Une bataille après l'autre est sûrement le meilleur film de Paul Thomas Anderson. Et sûrement aussi le moins Paul Thomas Anderson de tous ses films. Ceci explique sans doute cela.
Dans cette vaste fresque d'une Amérique disloquée entre mouvements révolutionnaires et armée fascisante, le film nous entraîne presque classiquement dans une quête familiale. La structure narrative n'est pas innovante non plus, avec trois grandes parties : les origines des French 75, la rafle à Baktan Cross, la course poursuite infernale tarantinesque. Mais ce mélange grande bataille - petite bataille est le seul élément véritablement usuel d'un film qui ne l'est pas. A part quelques moments de calmes (réellement bienvenus), les scènes s'enchaînent à un rythme endiablé pendant 2h40, si bien qu'on ne voit pas le temps passer. Tout a été pensé pour donner cette impression de vitesse et de chaos : la diversité des scènes d'action (braquages, courses poursuites, fusillades), les plans rapides et saccadés (une explosion de bâtiment a été filmée pour... 3 secondes d'écran, y'avait du budget), et une musique enfin bien utilisée par PTA, entre dissonances pour le suspense et mélodies plus clinquantes pour l'action (le chemin parcouru depuis l'affreux There will be blood est énorme). Le ton du film alimente sa richesse, et ne se trouve presque jamais : message politique clair contre la dérive d'un pouvoir aux portes de l'extrême droite (et non l'inverse), scènes d'action énergiques, film érotique dans ses premières scènes (y a-t-il une révolution qui ne soit pas aussi sexuelle ?), drame familial classique, et scènes véritablement comiques (la secte d'extrême droite, les codes secrets révolutionnaires, et l'entièreté du personnage de Sean Penn). On regrettera quand même quelques ellipses trop rapides, évidemment nécessaires pour éviter un film fleuve en proie à la divagation. Mais le délitement de la famille nucléaire, notamment l'épisode intense de dépression post-partum de la mère, puis la dépression rampante du père ayant éduqué seul sa fille auraient mérité un développement supplémentaire : ces batailles-là aussi avaient leur importance.

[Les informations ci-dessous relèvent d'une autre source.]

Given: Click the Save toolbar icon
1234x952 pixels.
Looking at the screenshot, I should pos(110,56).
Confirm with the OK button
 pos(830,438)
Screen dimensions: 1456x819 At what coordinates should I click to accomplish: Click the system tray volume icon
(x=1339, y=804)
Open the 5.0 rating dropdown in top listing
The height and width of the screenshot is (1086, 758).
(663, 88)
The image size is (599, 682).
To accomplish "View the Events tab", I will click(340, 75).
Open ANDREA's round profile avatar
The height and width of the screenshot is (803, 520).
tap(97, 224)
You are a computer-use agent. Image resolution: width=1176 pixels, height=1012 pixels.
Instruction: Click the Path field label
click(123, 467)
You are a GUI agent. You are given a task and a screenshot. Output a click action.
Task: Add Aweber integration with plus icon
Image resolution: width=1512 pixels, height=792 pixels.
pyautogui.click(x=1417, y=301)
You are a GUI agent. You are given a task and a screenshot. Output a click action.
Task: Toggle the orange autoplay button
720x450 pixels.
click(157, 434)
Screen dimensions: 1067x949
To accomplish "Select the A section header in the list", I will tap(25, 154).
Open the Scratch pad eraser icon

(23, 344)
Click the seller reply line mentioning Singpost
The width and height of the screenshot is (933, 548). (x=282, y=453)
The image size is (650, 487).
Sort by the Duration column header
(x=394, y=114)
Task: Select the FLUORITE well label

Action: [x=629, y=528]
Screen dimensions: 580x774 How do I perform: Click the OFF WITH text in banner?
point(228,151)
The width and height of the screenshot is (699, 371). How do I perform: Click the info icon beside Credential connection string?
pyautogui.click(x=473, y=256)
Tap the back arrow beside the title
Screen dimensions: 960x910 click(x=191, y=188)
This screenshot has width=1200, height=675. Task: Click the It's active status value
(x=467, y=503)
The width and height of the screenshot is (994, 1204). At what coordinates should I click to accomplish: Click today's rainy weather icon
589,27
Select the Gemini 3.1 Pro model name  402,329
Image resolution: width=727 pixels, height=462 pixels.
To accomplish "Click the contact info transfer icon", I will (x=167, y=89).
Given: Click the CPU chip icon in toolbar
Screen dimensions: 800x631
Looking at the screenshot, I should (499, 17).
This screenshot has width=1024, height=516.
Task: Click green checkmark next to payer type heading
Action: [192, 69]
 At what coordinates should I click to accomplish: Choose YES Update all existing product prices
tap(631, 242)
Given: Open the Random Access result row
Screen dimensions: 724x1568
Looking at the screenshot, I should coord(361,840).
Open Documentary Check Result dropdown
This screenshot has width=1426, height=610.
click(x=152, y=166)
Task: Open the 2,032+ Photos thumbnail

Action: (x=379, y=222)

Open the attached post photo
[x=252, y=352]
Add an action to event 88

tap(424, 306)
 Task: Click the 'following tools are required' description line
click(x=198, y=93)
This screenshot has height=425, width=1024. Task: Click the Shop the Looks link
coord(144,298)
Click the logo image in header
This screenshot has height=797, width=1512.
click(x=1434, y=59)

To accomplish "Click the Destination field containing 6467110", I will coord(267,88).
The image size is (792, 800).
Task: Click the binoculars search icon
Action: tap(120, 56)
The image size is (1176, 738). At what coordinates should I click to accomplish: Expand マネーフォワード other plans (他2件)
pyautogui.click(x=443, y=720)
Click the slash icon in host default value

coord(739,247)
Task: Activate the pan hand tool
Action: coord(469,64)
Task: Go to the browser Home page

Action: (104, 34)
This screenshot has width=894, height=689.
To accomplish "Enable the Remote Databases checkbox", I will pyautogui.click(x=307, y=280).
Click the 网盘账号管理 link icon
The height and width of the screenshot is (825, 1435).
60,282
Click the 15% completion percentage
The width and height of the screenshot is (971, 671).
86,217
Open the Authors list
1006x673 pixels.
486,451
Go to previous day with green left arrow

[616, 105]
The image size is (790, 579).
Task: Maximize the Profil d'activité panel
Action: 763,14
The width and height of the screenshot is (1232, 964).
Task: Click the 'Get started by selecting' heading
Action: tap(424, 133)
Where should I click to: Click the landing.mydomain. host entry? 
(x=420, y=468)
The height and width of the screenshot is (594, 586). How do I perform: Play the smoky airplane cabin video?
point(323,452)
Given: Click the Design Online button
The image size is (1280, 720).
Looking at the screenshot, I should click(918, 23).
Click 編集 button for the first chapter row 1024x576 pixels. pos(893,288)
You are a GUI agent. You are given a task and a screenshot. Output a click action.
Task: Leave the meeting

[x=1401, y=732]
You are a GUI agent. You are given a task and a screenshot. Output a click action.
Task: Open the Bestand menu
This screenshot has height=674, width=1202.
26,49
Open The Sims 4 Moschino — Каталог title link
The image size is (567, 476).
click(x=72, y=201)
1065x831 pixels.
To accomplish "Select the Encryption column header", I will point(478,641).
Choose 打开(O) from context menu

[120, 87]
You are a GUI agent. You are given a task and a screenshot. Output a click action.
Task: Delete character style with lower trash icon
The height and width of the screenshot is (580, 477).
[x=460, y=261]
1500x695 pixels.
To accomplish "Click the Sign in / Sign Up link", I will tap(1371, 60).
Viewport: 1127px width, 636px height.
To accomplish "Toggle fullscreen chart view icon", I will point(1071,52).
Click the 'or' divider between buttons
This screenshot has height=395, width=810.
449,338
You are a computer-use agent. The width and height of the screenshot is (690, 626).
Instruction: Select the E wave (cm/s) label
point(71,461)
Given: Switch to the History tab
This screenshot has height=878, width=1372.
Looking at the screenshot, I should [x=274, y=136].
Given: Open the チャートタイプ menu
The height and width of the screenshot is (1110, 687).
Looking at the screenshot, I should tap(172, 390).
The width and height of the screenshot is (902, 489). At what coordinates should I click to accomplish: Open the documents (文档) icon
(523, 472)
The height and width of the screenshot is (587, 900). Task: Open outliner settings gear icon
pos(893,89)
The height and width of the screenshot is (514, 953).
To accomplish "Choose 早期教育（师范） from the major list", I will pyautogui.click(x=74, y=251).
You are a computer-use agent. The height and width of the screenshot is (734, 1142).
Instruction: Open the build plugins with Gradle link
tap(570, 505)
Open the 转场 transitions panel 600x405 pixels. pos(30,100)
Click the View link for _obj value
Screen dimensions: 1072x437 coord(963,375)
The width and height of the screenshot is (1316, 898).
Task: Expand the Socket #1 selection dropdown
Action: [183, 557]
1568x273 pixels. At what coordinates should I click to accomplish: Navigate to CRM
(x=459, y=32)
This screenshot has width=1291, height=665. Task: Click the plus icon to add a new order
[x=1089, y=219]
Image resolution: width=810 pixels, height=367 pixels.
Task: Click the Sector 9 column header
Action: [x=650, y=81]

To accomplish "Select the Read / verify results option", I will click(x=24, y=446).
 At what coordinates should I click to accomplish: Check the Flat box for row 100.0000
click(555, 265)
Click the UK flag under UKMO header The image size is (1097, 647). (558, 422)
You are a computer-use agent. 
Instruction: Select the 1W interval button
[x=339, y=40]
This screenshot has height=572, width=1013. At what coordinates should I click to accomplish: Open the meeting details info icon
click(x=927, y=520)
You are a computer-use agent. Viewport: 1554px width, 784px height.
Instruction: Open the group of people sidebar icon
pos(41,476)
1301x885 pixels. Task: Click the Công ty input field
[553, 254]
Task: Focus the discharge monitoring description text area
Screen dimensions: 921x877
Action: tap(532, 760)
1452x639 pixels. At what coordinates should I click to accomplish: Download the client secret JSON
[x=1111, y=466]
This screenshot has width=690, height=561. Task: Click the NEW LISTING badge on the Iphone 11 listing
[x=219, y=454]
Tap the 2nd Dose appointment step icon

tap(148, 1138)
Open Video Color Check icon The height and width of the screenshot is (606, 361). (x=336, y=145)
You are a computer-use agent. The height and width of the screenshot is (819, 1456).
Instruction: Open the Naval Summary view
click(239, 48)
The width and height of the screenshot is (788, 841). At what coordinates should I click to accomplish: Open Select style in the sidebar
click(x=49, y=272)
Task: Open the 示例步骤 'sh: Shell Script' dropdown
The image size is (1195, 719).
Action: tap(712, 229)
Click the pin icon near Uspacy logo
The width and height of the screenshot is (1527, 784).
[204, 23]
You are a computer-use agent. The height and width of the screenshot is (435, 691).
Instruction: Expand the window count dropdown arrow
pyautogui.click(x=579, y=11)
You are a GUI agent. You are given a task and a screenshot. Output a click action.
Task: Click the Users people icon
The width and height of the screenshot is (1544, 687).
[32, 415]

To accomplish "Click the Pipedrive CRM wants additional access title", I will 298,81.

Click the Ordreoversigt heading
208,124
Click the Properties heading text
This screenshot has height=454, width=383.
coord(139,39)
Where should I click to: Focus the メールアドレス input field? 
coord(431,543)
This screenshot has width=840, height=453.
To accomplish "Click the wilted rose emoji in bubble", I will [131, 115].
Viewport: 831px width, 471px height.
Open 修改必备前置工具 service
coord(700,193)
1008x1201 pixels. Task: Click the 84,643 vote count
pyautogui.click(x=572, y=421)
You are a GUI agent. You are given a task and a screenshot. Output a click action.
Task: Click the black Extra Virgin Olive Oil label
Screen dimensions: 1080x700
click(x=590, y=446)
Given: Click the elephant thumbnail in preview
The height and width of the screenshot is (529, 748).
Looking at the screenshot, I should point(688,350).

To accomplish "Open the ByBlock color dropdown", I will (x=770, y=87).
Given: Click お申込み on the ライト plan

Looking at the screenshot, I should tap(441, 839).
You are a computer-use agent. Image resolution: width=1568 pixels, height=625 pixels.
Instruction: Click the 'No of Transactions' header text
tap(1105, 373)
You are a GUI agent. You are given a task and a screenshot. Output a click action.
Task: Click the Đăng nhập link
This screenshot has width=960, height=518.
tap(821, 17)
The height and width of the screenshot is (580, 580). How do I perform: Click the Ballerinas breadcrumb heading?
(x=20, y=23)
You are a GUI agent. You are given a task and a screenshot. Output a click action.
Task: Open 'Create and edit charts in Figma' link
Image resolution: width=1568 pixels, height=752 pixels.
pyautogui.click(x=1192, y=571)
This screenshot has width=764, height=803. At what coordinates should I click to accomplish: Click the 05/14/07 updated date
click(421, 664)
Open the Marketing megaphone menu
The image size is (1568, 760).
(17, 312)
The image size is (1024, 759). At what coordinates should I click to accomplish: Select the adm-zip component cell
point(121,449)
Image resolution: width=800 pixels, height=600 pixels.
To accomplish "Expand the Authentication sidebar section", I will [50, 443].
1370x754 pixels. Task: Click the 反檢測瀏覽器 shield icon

Le film est surtout porté par de splendides acteurs. Si les personnages principaux sont tous excellents (la mère Teyana Taylor, la fille Chase Infinitia, le père Di Caprio et Benicio del Toro - sensei), un s'extrait naturellement de la meute : Sean Penn, pas loin de jouer le meilleur rôle de sa carrière dans ce contre-emploi. Et rares ont été les acteurs et actrices à pouvoir autant voler la vedette à Di Caprio... En vieux commandant autoritaire, fasciste, torturé, libidineux, sadique, effrayant, et ridicule malgré lui, quelque part entre Rambo et Docteur Folamour, il est absolument parfait. Et probablement en route pour un Oscar mérité, qui ne sera pas la seule pour le film. Mais doucement, comme on dit, une récompense après l'autre.